■ **Text under study**
ETL solves movement but introduces latency. When a pipeline runs on a batch cycle, it creates what looks like a unified view but is actually two separate versions of reality frozen at different points in time. The moment the pipeline completes, operational truth – what’s happening right now in Kafka – drifts apart from analytical truth – what the warehouse believes based on its last refresh.
The deeper problem is not just latency. Even a perfectly fresh pipeline only moves a window of recent data. The complete picture – the behavioural baseline, the historical anomaly record, the archived performance data – lives in Iceberg because Kafka was never designed for long-term retention. ETL moves a slice of data from one place to another. It does not create a continuous view that spans from right now all the way back to the beginning of the archive.
Every decision made in that gap is a decision made without the full picture. The fraud analyst sees the current transaction but not the complete behavioural history. The network engineer sees the live telemetry but not the baseline that would confirm whether it is anomalous. The pricing model sees the live demand signal but not the years of seasonal context that would make it meaningful. No amount of pipeline investment changes that, because the gap is structural, not operational.
The reconciliation trap
Organisations that recognise this issue often build reconciliation processes to bring operational and analytical data back into alignment. It’s a logical response, but it also creates a permanent overhead that treats the symptom rather than the cause.
Every reconciliation process is an admission that copying data has created two sources of truth rather than one. Every engineering hour spent reconciling is an hour spent managing the consequences of a boundary that should not exist. And every decision made while reconciliation is still running is a decision made on data that has not yet been verified.
Most organisations have come to accept this as the cost of doing business with data. But it is only the cost of a specific architectural choice – the decision to copy data from where it is created into a separate system for analysis. That choice made sense when there was no ETL alternative. There is now.
No more need to move data
ETL moved data, but Streambased removes that need by treating Kafka and Iceberg not as two systems to be connected but as two time horizons of the same dataset. Rather than copying data from one to the other, it creates a unified logical view at query time, projecting Kafka topics as Iceberg-compatible tables and merging them with historical data already in Iceberg. No pipelines, no duplication, no batch cycle, no drift.
To any standard analytical tool, the result looks like a single, continuously current dataset stretching from the latest event in Kafka back through years of history in Iceberg. The results are transformative.

■ **Listed entries**
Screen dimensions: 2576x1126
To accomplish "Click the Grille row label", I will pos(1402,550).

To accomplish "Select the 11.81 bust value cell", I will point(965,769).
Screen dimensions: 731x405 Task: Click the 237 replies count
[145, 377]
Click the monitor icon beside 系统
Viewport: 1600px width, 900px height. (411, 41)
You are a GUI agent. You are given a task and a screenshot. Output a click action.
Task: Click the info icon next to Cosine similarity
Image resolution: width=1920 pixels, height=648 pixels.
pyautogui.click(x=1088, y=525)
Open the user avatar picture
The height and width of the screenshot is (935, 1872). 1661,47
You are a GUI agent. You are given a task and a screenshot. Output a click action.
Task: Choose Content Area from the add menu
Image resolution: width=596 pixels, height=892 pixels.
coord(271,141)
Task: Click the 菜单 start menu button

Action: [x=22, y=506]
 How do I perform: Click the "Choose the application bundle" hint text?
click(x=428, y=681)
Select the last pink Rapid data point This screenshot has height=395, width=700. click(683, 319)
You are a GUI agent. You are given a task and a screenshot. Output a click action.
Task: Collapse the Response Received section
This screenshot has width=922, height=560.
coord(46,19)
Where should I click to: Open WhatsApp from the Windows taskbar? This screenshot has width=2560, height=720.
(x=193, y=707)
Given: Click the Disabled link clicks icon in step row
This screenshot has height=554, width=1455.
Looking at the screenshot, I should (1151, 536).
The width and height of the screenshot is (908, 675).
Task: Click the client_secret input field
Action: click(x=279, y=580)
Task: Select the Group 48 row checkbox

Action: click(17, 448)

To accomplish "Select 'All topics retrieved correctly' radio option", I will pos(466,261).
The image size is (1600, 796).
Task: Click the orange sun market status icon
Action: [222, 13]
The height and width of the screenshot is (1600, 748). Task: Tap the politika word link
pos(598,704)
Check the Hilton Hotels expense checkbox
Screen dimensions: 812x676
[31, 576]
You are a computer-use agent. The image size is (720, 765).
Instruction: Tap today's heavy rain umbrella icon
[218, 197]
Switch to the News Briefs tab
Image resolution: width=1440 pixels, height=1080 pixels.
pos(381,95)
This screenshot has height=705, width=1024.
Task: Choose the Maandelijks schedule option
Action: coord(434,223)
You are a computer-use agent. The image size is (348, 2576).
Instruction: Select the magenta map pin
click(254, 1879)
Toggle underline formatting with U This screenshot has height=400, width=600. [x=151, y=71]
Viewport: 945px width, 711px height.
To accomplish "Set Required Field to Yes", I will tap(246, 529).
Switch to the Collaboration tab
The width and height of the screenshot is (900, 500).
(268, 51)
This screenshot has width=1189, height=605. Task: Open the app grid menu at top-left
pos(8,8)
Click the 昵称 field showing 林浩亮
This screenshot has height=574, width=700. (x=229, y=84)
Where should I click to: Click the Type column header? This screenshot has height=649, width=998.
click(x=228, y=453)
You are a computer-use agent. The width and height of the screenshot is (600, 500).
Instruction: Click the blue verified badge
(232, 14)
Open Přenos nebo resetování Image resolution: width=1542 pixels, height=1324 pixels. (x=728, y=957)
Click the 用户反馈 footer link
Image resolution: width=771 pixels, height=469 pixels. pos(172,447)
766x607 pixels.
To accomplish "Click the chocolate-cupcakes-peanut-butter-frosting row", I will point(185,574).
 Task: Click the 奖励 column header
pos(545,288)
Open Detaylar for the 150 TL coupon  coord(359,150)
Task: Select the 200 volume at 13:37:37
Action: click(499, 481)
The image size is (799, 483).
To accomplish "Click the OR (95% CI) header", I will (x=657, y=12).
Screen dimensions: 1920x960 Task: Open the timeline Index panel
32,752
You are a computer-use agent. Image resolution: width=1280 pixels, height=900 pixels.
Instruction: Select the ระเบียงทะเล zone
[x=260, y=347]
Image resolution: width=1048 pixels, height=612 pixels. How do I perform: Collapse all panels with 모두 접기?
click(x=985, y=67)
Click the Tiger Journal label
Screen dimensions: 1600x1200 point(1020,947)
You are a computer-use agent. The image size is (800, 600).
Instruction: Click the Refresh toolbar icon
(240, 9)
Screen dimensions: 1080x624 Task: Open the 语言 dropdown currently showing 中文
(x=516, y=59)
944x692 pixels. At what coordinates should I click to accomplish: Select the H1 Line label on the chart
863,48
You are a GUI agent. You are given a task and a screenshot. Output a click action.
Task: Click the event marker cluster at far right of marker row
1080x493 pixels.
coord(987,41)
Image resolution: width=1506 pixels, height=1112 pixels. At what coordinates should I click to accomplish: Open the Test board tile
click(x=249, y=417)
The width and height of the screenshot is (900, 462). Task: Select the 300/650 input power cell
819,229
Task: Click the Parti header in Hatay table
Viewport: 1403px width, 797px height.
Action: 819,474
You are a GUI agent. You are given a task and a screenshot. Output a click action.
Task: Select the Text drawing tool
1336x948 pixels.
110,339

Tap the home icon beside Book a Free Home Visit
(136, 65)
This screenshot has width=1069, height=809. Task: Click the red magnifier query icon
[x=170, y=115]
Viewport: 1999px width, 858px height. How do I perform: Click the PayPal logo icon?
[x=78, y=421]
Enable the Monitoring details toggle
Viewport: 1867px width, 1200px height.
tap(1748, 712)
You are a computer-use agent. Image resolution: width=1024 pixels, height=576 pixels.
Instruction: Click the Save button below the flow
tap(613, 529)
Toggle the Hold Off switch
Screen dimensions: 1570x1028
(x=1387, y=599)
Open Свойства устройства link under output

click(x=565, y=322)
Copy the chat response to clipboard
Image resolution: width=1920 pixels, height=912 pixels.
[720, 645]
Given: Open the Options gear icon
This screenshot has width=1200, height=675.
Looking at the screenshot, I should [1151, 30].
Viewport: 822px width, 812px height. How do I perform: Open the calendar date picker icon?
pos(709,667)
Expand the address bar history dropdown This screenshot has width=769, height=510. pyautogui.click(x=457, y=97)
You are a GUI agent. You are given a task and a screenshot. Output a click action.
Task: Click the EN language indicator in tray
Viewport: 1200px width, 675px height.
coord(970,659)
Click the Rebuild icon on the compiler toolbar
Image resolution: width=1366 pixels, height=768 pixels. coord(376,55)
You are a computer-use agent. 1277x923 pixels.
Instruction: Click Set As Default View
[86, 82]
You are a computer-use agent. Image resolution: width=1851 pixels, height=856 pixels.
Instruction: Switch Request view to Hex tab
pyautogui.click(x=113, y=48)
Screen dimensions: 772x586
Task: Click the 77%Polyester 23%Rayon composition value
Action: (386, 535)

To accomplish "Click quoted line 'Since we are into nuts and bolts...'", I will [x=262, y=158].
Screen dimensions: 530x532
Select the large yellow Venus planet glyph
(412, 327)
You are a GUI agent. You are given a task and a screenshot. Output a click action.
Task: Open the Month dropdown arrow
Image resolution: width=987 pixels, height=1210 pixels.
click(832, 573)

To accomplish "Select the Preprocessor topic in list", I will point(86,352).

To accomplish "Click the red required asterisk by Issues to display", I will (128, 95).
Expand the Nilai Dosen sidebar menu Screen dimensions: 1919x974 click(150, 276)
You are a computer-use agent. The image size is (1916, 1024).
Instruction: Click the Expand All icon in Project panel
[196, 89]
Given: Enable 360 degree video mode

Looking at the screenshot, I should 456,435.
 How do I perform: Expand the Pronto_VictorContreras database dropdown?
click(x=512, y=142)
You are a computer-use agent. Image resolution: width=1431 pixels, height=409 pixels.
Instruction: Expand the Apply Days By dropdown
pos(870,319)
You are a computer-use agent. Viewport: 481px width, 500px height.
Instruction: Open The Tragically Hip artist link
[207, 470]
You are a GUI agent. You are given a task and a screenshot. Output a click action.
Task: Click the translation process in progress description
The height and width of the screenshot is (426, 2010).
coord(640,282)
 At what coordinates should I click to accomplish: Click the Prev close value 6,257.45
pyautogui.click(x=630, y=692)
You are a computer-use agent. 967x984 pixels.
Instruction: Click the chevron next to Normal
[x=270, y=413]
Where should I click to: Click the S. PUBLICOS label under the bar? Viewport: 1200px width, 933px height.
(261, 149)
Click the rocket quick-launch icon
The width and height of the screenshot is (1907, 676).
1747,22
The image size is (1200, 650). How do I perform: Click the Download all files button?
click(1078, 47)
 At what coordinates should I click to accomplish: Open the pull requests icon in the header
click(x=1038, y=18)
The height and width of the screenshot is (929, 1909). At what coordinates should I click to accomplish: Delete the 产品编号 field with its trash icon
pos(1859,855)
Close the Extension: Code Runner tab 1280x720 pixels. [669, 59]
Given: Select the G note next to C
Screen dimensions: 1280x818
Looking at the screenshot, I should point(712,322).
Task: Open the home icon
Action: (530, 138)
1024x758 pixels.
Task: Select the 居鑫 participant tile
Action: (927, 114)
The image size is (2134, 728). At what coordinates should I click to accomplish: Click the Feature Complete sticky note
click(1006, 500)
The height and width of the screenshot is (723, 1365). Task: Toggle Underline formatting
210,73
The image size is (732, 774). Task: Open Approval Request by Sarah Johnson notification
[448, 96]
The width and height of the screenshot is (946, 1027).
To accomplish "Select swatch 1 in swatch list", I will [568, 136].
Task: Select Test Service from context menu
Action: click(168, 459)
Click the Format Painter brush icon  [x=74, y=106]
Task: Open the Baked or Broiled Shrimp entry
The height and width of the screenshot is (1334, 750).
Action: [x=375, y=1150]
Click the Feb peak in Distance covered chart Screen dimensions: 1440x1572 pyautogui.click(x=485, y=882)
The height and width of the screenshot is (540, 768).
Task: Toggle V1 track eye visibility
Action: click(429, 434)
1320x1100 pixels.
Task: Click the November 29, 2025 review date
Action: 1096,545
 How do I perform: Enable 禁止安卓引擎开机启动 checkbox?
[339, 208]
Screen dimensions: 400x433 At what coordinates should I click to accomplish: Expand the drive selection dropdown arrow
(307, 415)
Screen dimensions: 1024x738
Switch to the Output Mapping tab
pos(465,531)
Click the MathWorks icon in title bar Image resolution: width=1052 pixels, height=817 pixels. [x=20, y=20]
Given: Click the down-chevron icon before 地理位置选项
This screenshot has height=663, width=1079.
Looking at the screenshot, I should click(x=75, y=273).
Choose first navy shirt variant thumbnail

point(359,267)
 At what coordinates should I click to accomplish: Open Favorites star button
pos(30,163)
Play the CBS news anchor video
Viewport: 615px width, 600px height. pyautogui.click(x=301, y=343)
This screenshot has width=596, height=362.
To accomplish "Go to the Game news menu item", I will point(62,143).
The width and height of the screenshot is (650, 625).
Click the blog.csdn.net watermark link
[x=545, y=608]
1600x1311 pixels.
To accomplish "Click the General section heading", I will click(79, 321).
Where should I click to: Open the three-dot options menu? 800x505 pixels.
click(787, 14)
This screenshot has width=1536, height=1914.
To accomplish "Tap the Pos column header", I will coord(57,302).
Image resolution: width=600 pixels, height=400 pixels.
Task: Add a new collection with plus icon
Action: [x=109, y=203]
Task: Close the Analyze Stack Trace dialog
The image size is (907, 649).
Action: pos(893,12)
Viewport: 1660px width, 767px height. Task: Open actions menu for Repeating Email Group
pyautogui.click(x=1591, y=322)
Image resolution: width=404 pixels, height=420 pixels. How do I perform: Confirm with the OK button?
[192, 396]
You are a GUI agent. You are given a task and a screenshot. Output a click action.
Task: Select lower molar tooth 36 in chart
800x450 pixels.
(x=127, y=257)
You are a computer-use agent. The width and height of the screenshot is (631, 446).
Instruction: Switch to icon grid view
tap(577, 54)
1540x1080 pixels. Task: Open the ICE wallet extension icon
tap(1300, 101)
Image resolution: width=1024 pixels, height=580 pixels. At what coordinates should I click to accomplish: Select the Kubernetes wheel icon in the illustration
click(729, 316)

■ **Work request A**
Could you write out the part of the text on Kafka and Iceberg that opens with the words containing "No more need" and closes with "results are transformative.", switching "time horizons" to "time windows"?
■ **Work request B**
Answer these questions from the text on Kafka and Iceberg:
(i) Why does the complete picture live in Iceberg?
(ii) What is every reconciliation process an admission of?
(iii) How does Streambased project Kafka topics?
The data isn't needed here.

■ **Exercise output A**
No more need to move data
ETL moved data, but Streambased removes that need by treating Kafka and Iceberg not as two systems to be connected but as two time windows of the same dataset. Rather than copying data from one to the other, it creates a unified logical view at query time, projecting Kafka topics as Iceberg-compatible tables and merging them with historical data already in Iceberg. No pipelines, no duplication, no batch cycle, no drift.
To any standard analytical tool, the result looks like a single, continuously current dataset stretching from the latest event in Kafka back through years of history in Iceberg. The results are transformative.

■ **Exercise output B**
(i) Because Kafka was never designed for long-term retention.
(ii) That copying data has created two sources of truth rather than one.
(iii) As Iceberg-compatible tables.